当然。直接的解决方案是使用malloc分配两个新数组,然后使用memcpy将数据复制到两个数组中。
int array[6] = {1,2,3,4,5,6}
int *firstHalf = malloc(3 * sizeof(int));
if (!firstHalf) {
/* handle error */
}
int *secondHalf = malloc(3 * sizeof(int));
if (!secondHalf) {
/* handle error */
}
memcpy(firstHalf, array, 3 * sizeof(int));
memcpy(secondHalf, array + 3, 3 * sizeof(int));
However, in case the original array exists long enough, you might not even need to do that. You could just 'split' the array into two new arrays by using pointers into the original array:
但是,如果原始数组存在的时间足够长,您甚至可能不需要这样做。

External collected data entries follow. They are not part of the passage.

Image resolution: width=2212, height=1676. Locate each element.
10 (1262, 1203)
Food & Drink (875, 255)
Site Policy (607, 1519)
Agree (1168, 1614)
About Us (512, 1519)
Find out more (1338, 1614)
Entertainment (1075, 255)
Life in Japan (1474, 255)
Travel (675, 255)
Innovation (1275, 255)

您可以通过使用指向原始数组的指针将数组“拆分”为两个新数组:
int array[6] = {1,2,3,4,5,6}
int *firstHalf = array;
int *secondHalf = array + 3;
#2
8
// create space for 6 ints and initialize the first 6
int array[6] = {1,2,3,4,5,6};
// reserve space for two lots of 3 contiguous integers
int one[3], two[3];
// copy memory of the first 3 ints of array to one
memcpy(one, array, 3 * sizeof(int));
// copy 3 ints worth of memory from the 4th item in array onwards
memcpy(two, &array[3], 3 * sizeof(int));
#3
2
You don't have to split them. If you have
您不必拆分它们。如果你有
int *b = array + 3;
you have the second array. When you pass an array to a function, it's turned into a pointer anyway.
你有第二个阵列。将数组传递给函数时,无论如何它都变成了指针。
#4
0
See the magic how memcpy works, no need to exclusively split the arrays. The changes made in destination array are automatically go to source array and vise versa.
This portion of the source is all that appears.